Mitochondrial calcium addiction in cancer cells

Mitochondrial calcium addiction in cancer cells

Inositol 1,4,5-trisphosphate receptors (InsP3Rs) are a ubiquitous family of Ca2+release channels present primarily in the ER. Ca2+ release through the InsP3R regulates numerous cell functions, including transcription, proliferation, secretion, and motility, among others.

InsP3R-mediated Ca2+ signals also regulate cell metabolism, primarily by supplying released Ca2+ to mitochondria, where it stimulates production of reducing equivalents by pyruvate dehydrogenase (PDH) and two Ca2+ dependent dehydrogenases in the tricarboxylic acid (TCA) cycle, α-ketoglutarate dehydrogenase (α-KGDH) and isocitrate dehydrogenase (IDH), as well as activities of respiratory chain components to promote oxidative phosphorylation (OXPHOS) and ATP production.

Low-level constitutive InsP3R-mediated Ca2+ release is essential for maintaining basal levels of OXPHOS and ATP production in a wide variety of cell types. In the absence of constitutive ER-to-mitochondrial Ca2+-transfer, ATP levels fall and AMPK-dependent, mTOR (mammalian target of rapamycin)-independent autophagy is induced as an essential survival mechanism.

A hallmark feature of cancer cells is a re-programming of their metabolism, even when nutrients are available. All major tumor suppressors and oncogenes have connections with metabolic pathways. Warburg suggested that cancer originates from irreversible injury in mitochondria, followed by a compensatory increase of glycolysis, but increasing evidence indicates that mitochondrial function is essential for cancer cells.

A continuous supply of metabolic intermediates from the TCA cycle fuels lipid, nucleic acid, and protein biosynthesis and provides redox power essential for cancer cell proliferation. Many tumor cells require OXPHOS to maintain growth and for the majority of their ATP production. Mutations in OXPHOS genes are tumorigenic, and mitochondrial inhibitors have antitumor activity.
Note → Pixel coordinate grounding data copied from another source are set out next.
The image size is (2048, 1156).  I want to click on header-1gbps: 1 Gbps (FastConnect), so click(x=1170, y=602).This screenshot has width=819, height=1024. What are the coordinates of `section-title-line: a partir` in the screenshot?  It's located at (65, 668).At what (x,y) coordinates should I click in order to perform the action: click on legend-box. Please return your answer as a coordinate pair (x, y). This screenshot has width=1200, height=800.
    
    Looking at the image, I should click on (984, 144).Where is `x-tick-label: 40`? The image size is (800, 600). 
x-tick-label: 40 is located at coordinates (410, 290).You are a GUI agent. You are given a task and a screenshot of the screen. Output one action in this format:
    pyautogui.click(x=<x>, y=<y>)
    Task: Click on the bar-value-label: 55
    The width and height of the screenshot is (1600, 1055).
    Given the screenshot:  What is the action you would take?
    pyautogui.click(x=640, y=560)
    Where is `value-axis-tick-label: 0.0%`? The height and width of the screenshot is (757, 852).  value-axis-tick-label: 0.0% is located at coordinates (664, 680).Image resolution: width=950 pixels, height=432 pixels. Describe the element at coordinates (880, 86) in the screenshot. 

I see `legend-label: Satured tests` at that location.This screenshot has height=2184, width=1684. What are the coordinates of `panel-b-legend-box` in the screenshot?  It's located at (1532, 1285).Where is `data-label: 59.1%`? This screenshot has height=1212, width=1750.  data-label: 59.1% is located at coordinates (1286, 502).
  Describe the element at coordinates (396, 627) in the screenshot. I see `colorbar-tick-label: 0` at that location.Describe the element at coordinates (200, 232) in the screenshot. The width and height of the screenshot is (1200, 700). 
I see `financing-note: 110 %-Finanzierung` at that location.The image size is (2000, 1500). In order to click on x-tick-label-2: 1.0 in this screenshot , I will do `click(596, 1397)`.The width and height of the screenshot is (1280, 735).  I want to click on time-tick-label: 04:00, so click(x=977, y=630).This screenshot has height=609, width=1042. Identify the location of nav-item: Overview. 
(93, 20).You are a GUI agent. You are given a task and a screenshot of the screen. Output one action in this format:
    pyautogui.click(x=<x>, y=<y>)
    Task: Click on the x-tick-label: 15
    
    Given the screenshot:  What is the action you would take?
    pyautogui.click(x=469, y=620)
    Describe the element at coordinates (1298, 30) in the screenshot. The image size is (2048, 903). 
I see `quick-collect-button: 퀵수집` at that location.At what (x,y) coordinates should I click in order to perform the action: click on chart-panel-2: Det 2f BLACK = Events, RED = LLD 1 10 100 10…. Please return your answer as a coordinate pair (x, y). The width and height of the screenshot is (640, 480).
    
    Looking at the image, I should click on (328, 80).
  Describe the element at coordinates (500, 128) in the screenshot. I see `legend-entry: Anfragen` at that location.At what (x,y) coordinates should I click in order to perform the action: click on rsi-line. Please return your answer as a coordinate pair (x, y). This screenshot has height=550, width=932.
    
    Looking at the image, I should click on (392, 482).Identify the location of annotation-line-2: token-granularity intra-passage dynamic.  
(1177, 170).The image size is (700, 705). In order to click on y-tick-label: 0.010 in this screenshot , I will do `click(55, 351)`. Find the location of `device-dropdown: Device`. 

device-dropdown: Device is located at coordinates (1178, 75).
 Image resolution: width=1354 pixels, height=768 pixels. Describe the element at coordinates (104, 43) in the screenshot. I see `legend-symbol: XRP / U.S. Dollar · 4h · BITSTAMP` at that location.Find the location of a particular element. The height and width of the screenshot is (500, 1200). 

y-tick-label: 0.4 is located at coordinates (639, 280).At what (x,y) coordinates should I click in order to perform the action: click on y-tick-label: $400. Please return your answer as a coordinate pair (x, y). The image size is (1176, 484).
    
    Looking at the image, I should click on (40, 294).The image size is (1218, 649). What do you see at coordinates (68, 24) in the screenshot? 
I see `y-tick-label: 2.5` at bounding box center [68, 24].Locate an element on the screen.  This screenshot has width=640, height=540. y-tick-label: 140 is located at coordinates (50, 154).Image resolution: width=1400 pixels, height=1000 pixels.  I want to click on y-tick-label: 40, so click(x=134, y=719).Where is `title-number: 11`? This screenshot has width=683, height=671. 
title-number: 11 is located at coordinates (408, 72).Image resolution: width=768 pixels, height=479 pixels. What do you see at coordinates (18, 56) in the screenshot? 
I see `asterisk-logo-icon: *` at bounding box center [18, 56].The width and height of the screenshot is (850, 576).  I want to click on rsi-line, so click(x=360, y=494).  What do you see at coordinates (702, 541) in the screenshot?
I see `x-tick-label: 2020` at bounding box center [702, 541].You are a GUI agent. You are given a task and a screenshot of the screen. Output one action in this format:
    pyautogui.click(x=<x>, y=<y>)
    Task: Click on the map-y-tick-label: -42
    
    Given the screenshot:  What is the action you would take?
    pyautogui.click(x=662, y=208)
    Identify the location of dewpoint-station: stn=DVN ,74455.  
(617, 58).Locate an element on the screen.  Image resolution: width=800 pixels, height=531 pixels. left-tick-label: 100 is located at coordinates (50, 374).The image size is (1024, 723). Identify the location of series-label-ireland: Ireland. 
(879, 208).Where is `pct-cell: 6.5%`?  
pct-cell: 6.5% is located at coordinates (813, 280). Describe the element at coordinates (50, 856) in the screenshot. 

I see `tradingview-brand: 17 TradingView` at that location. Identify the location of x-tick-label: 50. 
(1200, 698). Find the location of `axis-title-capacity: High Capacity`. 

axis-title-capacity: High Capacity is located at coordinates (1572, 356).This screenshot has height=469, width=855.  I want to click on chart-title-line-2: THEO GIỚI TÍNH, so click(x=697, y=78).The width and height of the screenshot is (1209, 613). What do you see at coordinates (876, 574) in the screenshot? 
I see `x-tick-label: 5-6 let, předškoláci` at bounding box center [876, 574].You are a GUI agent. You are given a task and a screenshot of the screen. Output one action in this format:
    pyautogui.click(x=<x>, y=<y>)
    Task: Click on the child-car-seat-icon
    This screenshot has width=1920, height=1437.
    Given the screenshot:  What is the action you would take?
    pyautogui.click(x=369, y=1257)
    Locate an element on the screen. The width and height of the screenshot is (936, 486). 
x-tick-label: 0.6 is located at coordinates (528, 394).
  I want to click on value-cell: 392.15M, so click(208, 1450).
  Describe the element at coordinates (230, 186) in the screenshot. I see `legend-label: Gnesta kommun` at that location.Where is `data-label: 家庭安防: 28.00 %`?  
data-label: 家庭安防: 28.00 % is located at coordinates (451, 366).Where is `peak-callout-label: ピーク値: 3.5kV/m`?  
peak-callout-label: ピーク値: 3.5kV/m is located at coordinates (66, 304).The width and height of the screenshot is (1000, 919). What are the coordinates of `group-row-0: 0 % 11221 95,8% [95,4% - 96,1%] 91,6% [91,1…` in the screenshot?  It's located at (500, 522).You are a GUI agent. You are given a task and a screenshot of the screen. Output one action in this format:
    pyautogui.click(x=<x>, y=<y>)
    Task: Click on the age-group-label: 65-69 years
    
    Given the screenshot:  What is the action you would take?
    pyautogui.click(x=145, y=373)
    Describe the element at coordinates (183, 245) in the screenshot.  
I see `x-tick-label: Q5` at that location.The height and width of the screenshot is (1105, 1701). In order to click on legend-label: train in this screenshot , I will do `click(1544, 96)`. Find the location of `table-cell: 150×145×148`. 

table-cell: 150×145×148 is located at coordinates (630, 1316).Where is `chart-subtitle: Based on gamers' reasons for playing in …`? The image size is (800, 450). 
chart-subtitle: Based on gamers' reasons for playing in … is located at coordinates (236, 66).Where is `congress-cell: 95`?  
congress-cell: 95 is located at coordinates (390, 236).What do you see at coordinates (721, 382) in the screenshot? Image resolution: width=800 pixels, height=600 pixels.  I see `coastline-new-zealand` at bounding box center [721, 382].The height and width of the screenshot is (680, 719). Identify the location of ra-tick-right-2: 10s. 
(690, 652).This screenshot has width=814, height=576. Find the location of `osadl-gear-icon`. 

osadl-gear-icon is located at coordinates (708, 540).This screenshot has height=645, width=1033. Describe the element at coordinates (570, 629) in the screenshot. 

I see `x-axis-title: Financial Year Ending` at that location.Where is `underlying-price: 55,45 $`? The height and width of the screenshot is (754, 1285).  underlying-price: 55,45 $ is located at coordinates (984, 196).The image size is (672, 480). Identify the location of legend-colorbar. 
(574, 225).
Researchers asked what role constitutive mitochondrial Ca2+ uptake, important in normal cell bioenergetics, plays in cancer cell metabolism and viability. Using tumorigenic breast and prostate cancer cell lines and genetically transformed isogenic primary human fibroblasts, they found that interruption of constitutive ER-to-mitochondrial Ca2+ transfer elicited effects similar to those observed in normal cells, including diminished OXPHOS, AMPK activation, and induction of autophagy.

Whereas autophagy was sufficient for survival of normal cells, it was insufficient in cancer cells, which responded strikingly with massive death, while their normal counterparts were spared.

Furthermore, inhibition of InsP3R activity strongly suppressed melanoma tumor growth in mice. Addition of metabolic substrates or nucleotides rescued the lethal effect of inhibiting mitochondrial Ca2+ uptake, suggesting that cell death was induced by compromised bioenergetics.

Cell death was caused by necrosis associated with mitotic catastrophe at daughter cell separation during ongoing proliferation of the cancer cells. These findings reveal a fundamental and unexpected dependency on InsP3R-mediated Ca2+ transfer to mitochondria for viability of cancer cells.